[[ Extracted records open ]]
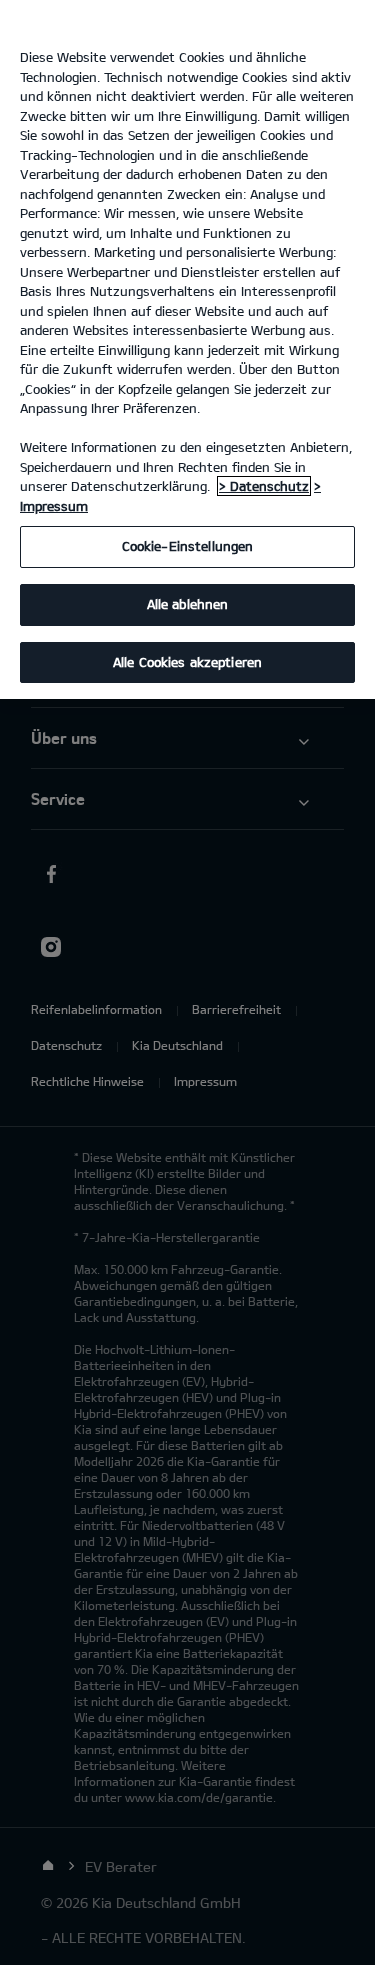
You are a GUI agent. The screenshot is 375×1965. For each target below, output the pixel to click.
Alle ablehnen (188, 604)
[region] (187, 349)
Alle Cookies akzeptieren (187, 662)
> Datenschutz (264, 486)
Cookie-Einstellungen (188, 546)
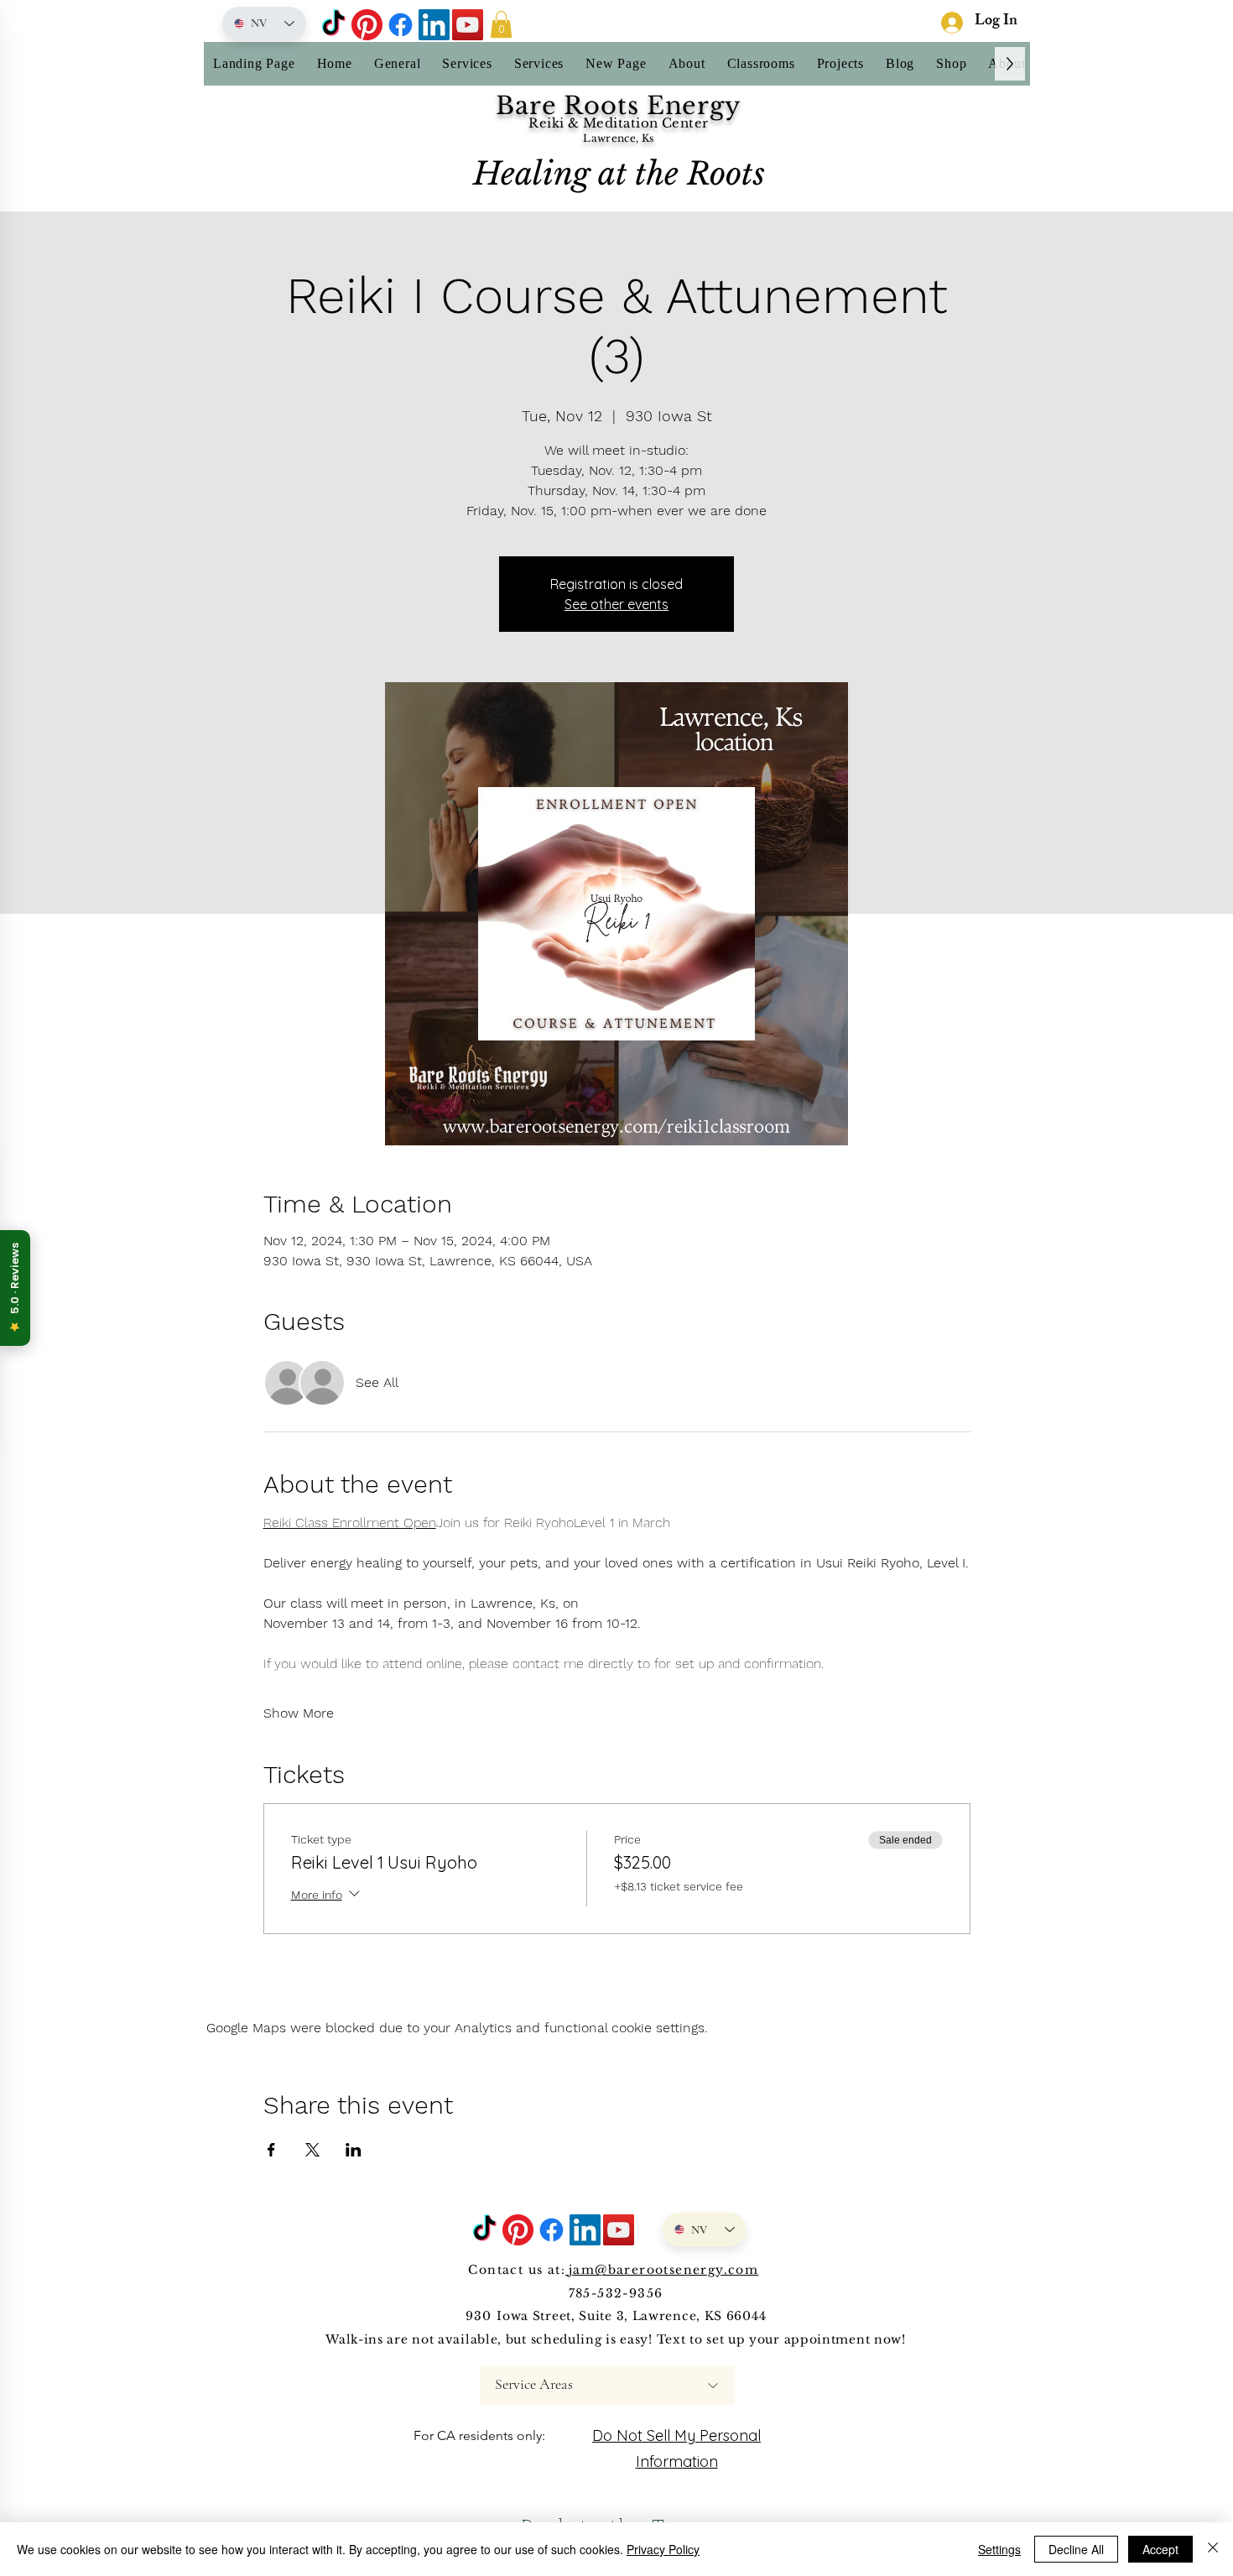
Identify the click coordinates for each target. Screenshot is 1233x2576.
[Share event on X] (312, 2149)
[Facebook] (400, 24)
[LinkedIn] (434, 24)
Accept (1160, 2549)
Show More (298, 1713)
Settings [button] (999, 2549)
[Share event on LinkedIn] (354, 2149)
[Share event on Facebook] (271, 2149)
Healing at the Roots (619, 173)
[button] (501, 24)
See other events (616, 604)
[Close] (1213, 2549)
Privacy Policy (663, 2549)
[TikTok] (333, 24)
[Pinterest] (366, 24)
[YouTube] (467, 24)
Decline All (1076, 2549)
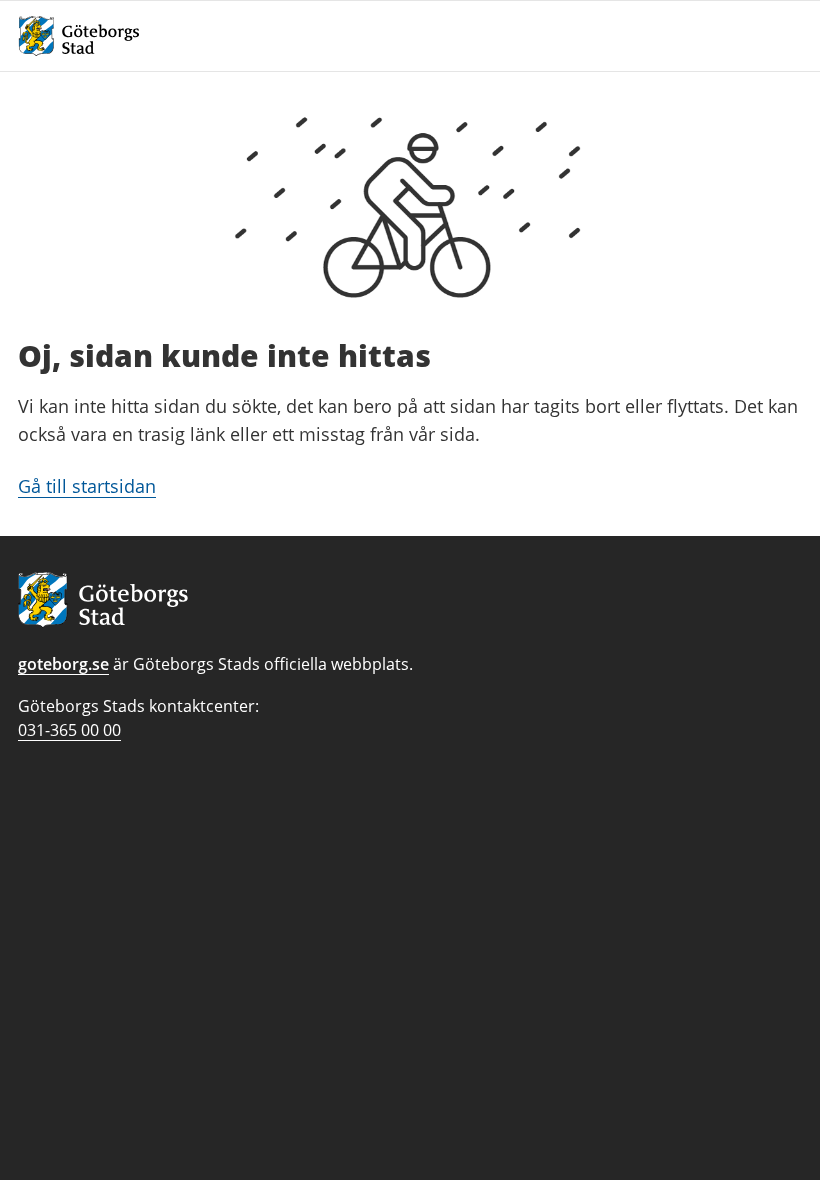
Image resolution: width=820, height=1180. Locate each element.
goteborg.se (63, 664)
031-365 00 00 (69, 730)
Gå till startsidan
[[ Extracted records closed ]]
Please repeat the records above exactly, omitting any pictures they contain.

You are a GUI agent. The screenshot is 375×1965. For each target below, output the pixel to click.
Alle ablehnen (188, 604)
[region] (187, 349)
Alle Cookies akzeptieren (187, 662)
> Datenschutz (264, 486)
Cookie-Einstellungen (188, 546)
Identify the click coordinates for each target. Screenshot is 1233x2576.
[Share event on X] (312, 2149)
[Facebook] (400, 24)
[LinkedIn] (434, 24)
Accept (1160, 2549)
Show More (298, 1713)
Settings [button] (999, 2549)
[Share event on LinkedIn] (354, 2149)
[Share event on Facebook] (271, 2149)
Healing at the Roots (619, 173)
[button] (501, 24)
See other events (616, 604)
[Close] (1213, 2549)
Privacy Policy (663, 2549)
[TikTok] (333, 24)
[Pinterest] (366, 24)
[YouTube] (467, 24)
Decline All (1076, 2549)
Image resolution: width=820, height=1180. Locate each element.
goteborg.se (63, 664)
031-365 00 00 (69, 730)
Gå till startsidan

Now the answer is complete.